Without leaving out a single line, restate the entries below exactly.
****************
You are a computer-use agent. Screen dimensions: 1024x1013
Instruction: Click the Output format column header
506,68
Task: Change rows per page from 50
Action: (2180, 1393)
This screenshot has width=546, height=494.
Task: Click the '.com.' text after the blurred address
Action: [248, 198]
****************
■ Written answer
You are a computer-use agent. Screen dimensions: 1024x1013
Instruction: Click the Output format column header
506,68
Task: Change rows per page from 50
Action: (2180, 1393)
This screenshot has width=546, height=494.
Task: Click the '.com.' text after the blurred address
Action: [248, 198]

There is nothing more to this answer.